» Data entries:
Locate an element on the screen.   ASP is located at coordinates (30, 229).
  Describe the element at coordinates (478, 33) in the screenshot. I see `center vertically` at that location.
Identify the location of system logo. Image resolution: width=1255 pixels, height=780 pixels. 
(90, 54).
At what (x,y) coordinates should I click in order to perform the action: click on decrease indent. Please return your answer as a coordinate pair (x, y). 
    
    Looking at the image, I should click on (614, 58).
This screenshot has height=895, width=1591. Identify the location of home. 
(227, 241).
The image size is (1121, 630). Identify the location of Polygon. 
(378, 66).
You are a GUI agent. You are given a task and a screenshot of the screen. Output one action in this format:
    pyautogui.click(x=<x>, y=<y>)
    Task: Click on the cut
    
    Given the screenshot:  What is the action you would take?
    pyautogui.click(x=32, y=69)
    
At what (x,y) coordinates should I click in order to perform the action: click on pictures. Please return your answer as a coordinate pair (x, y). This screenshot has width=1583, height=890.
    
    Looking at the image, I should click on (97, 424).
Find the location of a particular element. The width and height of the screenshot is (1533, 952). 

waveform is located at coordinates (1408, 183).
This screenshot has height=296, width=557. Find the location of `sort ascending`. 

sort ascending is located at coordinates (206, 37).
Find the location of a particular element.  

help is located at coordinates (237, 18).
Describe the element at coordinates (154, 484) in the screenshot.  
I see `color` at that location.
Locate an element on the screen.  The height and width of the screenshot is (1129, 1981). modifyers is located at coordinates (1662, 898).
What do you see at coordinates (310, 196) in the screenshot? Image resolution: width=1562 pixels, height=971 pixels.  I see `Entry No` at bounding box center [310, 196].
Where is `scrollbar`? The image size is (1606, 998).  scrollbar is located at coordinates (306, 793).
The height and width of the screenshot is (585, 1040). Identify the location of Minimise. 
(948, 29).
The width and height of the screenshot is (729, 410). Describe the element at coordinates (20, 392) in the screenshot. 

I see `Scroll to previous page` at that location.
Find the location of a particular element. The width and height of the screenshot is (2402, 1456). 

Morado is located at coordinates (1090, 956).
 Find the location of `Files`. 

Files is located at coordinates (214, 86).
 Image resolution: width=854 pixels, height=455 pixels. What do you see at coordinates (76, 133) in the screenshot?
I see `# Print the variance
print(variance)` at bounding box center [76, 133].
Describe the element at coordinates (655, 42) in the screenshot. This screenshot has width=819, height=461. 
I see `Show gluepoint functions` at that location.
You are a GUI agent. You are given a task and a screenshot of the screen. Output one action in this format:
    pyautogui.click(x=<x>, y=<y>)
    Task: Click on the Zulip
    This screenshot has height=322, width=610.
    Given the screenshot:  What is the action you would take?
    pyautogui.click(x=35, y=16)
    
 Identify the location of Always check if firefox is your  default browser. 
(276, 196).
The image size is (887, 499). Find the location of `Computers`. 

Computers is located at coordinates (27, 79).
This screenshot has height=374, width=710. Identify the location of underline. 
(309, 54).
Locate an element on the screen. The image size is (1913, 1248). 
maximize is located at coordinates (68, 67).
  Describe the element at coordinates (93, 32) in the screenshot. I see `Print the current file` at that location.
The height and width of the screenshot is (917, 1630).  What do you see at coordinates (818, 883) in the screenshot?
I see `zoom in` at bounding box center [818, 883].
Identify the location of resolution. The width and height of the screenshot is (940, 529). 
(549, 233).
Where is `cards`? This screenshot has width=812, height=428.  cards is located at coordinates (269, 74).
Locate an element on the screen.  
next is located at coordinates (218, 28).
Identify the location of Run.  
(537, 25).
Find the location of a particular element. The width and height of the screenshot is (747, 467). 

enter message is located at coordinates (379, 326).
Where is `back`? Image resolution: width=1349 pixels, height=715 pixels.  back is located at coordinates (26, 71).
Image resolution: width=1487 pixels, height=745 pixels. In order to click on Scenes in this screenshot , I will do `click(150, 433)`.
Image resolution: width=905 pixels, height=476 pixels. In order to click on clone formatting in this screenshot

» Required task:
Rewrite all of the items above, swapping "Identify the location of" for "Give the position of" wherever it occurs and keeping everything else the same.

» Written answer:
Locate an element on the screen.   ASP is located at coordinates (30, 229).
  Describe the element at coordinates (478, 33) in the screenshot. I see `center vertically` at that location.
Give the position of system logo. Image resolution: width=1255 pixels, height=780 pixels. 
(90, 54).
At what (x,y) coordinates should I click in order to perform the action: click on decrease indent. Please return your answer as a coordinate pair (x, y). 
    
    Looking at the image, I should click on (614, 58).
This screenshot has height=895, width=1591. Give the position of home. 
(227, 241).
The image size is (1121, 630). Give the position of Polygon. 
(378, 66).
You are a GUI agent. You are given a task and a screenshot of the screen. Output one action in this format:
    pyautogui.click(x=<x>, y=<y>)
    Task: Click on the cut
    
    Given the screenshot:  What is the action you would take?
    pyautogui.click(x=32, y=69)
    
At what (x,y) coordinates should I click in order to perform the action: click on pictures. Please return your answer as a coordinate pair (x, y). This screenshot has width=1583, height=890.
    
    Looking at the image, I should click on (97, 424).
Find the location of a particular element. The width and height of the screenshot is (1533, 952). 

waveform is located at coordinates (1408, 183).
This screenshot has height=296, width=557. Find the location of `sort ascending`. 

sort ascending is located at coordinates (206, 37).
Find the location of a particular element.  

help is located at coordinates (237, 18).
Describe the element at coordinates (154, 484) in the screenshot.  
I see `color` at that location.
Locate an element on the screen.  The height and width of the screenshot is (1129, 1981). modifyers is located at coordinates (1662, 898).
What do you see at coordinates (310, 196) in the screenshot? Image resolution: width=1562 pixels, height=971 pixels.  I see `Entry No` at bounding box center [310, 196].
Where is `scrollbar`? The image size is (1606, 998).  scrollbar is located at coordinates (306, 793).
The height and width of the screenshot is (585, 1040). Give the position of Minimise. 
(948, 29).
The width and height of the screenshot is (729, 410). Describe the element at coordinates (20, 392) in the screenshot. 

I see `Scroll to previous page` at that location.
Find the location of a particular element. The width and height of the screenshot is (2402, 1456). 

Morado is located at coordinates (1090, 956).
 Find the location of `Files`. 

Files is located at coordinates (214, 86).
 Image resolution: width=854 pixels, height=455 pixels. What do you see at coordinates (76, 133) in the screenshot?
I see `# Print the variance
print(variance)` at bounding box center [76, 133].
Describe the element at coordinates (655, 42) in the screenshot. This screenshot has width=819, height=461. 
I see `Show gluepoint functions` at that location.
You are a GUI agent. You are given a task and a screenshot of the screen. Output one action in this format:
    pyautogui.click(x=<x>, y=<y>)
    Task: Click on the Zulip
    This screenshot has height=322, width=610.
    Given the screenshot:  What is the action you would take?
    pyautogui.click(x=35, y=16)
    
 Give the position of Always check if firefox is your  default browser. 
(276, 196).
The image size is (887, 499). Find the location of `Computers`. 

Computers is located at coordinates (27, 79).
This screenshot has height=374, width=710. Give the position of underline. 
(309, 54).
Locate an element on the screen. The image size is (1913, 1248). 
maximize is located at coordinates (68, 67).
  Describe the element at coordinates (93, 32) in the screenshot. I see `Print the current file` at that location.
The height and width of the screenshot is (917, 1630).  What do you see at coordinates (818, 883) in the screenshot?
I see `zoom in` at bounding box center [818, 883].
Give the position of resolution. The width and height of the screenshot is (940, 529). 
(549, 233).
Where is `cards`? This screenshot has width=812, height=428.  cards is located at coordinates (269, 74).
Locate an element on the screen.  
next is located at coordinates (218, 28).
Give the position of Run.  
(537, 25).
Find the location of a particular element. The width and height of the screenshot is (747, 467). 

enter message is located at coordinates (379, 326).
Where is `back`? Image resolution: width=1349 pixels, height=715 pixels.  back is located at coordinates (26, 71).
Image resolution: width=1487 pixels, height=745 pixels. In order to click on Scenes in this screenshot , I will do `click(150, 433)`.
Image resolution: width=905 pixels, height=476 pixels. In order to click on clone formatting in this screenshot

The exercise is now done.